Bug #11151 LOAD DATA INFILE commits transaction in 5.0
Submitted: 8 Jun 2005 2:08 Modified: 7 Oct 2006 8:24
Reporter: Kolbe Kegel
Status: Closed
Category:Server Severity:S2 (Serious)
Version:5.0.25-bk/5.1-bk OS:Any (Any)
Assigned to: Guilhem Bichot Target Version:

[8 Jun 2005 2:08] Kolbe Kegel
Description:
In 5.0.6 a LOAD DATA INFILE operation commits the current transaction. No error is given
to indicate that a non-transaction-safe operation has been executed.

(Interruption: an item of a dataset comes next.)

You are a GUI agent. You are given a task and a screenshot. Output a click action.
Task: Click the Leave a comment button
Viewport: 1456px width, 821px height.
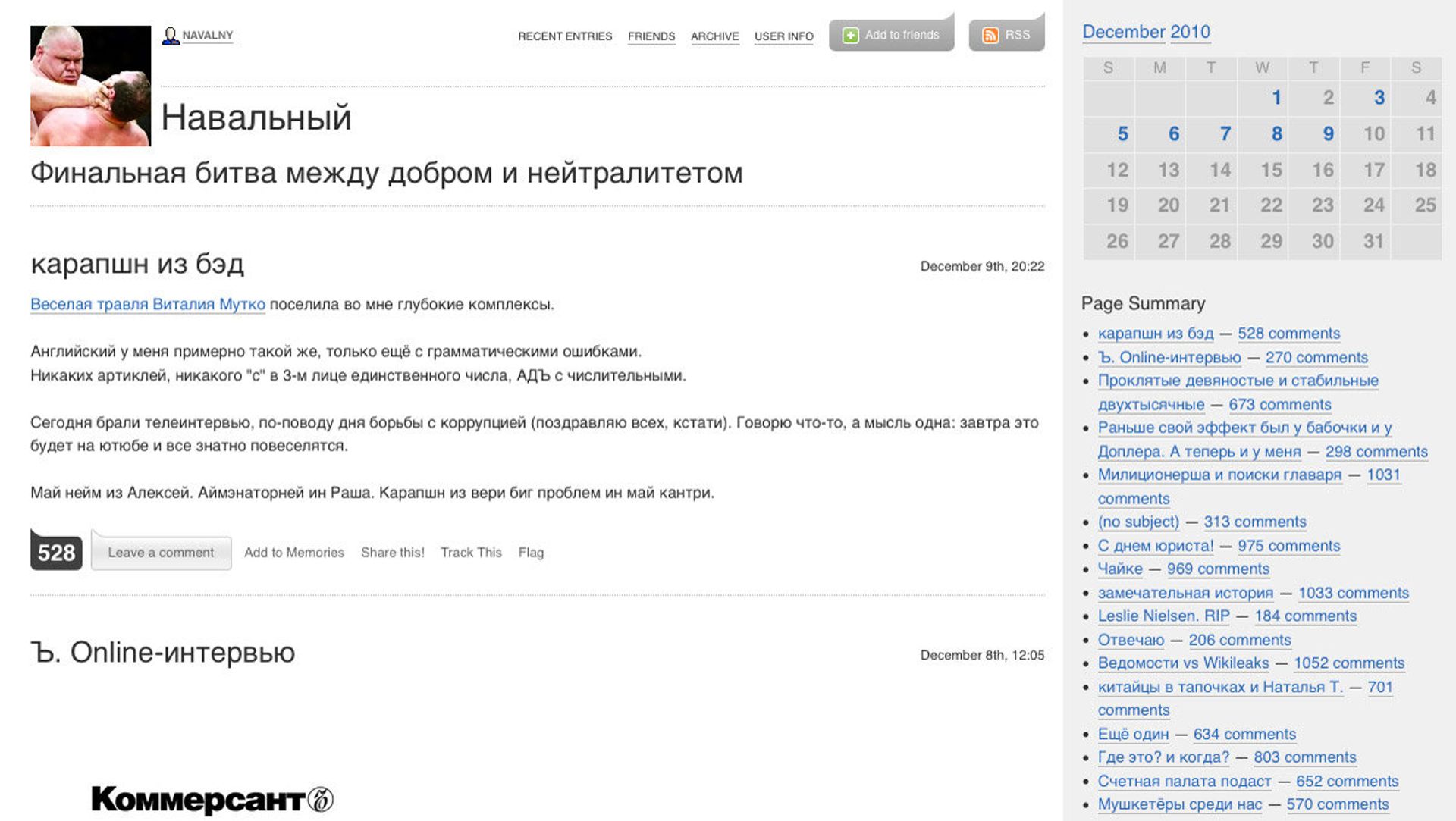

This behavior did not exist in 4.1.12. In 4.1.12 a LOAD DATA INFILE operation could be
rolled back.

How to repeat:
cat > b.in
1
2
3
4
5
^D

CREATE TABLE b (i int) ENGINE=InnoDB;
LOAD DATA LOCAL INFILE 'b.in' INTO TABLE b;
ROLLBACK;
SELECT i FROM b;

All values remain in table.
[10 Nov 2005 8:42] Kolbe Kegel
Better test case...

cat > /tmp/t11151.in
1
2
3
4
5
^D

DROP TABLE IF EXISTS t11151;
CREATE TABLE t11151 (i int) ENGINE=InnoDB;

START TRANSACTION;
INSERT INTO 11151 VALUES (0);
ROLLBACK;
SELECT i FROM t11151;

-- b is empty, of course

START TRANSACTION;
INSERT INTO t11151 VALUES (0);
LOAD DATA LOCAL INFILE '/tmp/t11151.in' INTO TABLE t11151;
INSERT INTO t11151 VALUES (6);
ROLLBACK;
SELECT i FROM t11151;

-- not only is b not empty, but it contains the row that was inserted before the LOAD DATA
INFILE, *and* the row that was inserted afterwards

-- REMINDER... this is not broken in 4.1 or 4.0 (i.e. ROLLBACK works as expected)
-- at the very least, the documentation needs to be updated
[15 Nov 2005 13:39] Sergei Golubchik
It's an NDB "optimization". As NDB doesn't handle large inserts all too well, MySQL now
commits during load data every N'th insert. (N=10000 ? don't remember)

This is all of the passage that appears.